Nacque probabilmente a Messina (primi decenni del sec. XIII). Sappiamo soltanto che fu giudice.

     La sua attività di pubblico funzionario è documentata tra il 1243 e il 1280 da quindici atti ufficiali, sette dei quali con sottoscrizione autografa, in cui il cognome compare per la prima volta come “de Columpnis”.

     Ci sono pervenute cinque canzoni, tràdite oltre che dal citato manoscritto Vat. lat. 3793, dal Laurenziano Rediano 9, dal Palatino 418 (ora B. R. 217), dal Chigiano L. VIII. 305, dal Vat. lat. 3214, intorno alle quali non esistono rilevanti questioni attributive.

     Esse sono: La mia gran pena e lo gravoso affanno; Gioiosamente canto; La mia vita è si fort’e dura e fera; Amor, che lungiamente m’hai menato; Ancor che l’aigua per lo foco lassi.

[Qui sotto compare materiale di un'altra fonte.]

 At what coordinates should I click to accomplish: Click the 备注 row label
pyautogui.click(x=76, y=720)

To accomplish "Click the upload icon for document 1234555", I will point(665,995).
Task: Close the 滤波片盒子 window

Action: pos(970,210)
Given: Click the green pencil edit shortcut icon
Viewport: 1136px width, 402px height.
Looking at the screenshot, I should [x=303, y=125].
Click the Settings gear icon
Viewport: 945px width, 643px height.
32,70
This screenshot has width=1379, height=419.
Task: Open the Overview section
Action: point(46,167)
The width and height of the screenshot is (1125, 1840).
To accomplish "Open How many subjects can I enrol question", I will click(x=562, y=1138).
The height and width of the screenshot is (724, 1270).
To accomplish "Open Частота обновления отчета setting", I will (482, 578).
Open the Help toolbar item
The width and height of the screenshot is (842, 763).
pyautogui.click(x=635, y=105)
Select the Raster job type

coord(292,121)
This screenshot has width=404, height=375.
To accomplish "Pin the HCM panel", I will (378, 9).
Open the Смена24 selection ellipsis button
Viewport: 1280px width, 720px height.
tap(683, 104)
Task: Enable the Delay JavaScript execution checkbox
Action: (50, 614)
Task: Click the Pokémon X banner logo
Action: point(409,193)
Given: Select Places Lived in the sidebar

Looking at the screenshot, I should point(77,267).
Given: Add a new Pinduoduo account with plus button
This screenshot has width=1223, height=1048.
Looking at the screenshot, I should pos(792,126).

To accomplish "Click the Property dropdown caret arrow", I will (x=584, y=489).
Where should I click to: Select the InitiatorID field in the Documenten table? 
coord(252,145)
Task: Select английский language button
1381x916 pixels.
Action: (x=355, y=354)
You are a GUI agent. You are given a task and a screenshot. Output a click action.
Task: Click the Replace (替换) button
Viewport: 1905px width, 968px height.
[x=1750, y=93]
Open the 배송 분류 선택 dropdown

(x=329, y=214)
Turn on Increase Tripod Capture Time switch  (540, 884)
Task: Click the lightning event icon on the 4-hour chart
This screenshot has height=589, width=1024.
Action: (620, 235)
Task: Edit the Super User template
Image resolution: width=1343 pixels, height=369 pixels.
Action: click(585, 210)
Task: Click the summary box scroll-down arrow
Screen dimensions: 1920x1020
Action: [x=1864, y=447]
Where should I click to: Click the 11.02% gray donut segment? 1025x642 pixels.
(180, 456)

     Dante lo cita accanto al Notaro per la canzone Amor, che lungiamente m’hai menato1 come esempio di poeti che usarono il volgare illustre (De vulgari eloquentia, I, xii, 2; II, v, 4; II, vi, 6); lo menziona nuovamente accanto a Giraut de Bornelh, Rinaldo d’Aquino, Cino da Pistoia. Infine, accanto ai maggiori poeti provenzali, francesi, stilnovisti, per la canzone Ancor che l’aigua per lo foco lassi, come esempio di suprema constructio.

     I temi dei componimenti sono quelli tipici della poesia siciliana, per la maggior parte, di derivazione occitanica.

     Ad altissimo livello si pone la canzone che piacque a Dante, Ancor che l’aigua per lo foco lassi, con una tematica che preannunzia Al cor gentil di Guinizzelli.

     La tecnica che caratterizza il breve canzoniere pone il poeta come tramite di una linea che, muovendo da Arnaut Daniel, arriva alle Rime Petrose di Dante. Il linguaggio poetico, ricco di immagini e l’intensa meditazione sull’amore, condotta con la netta consapevolezza della potenza mortale della passione amorosa, lo collocano come ideale anello di congiunzione tra la lirica d’amore occitanica e lo Stilnuovo, quasi un “primo Guido”.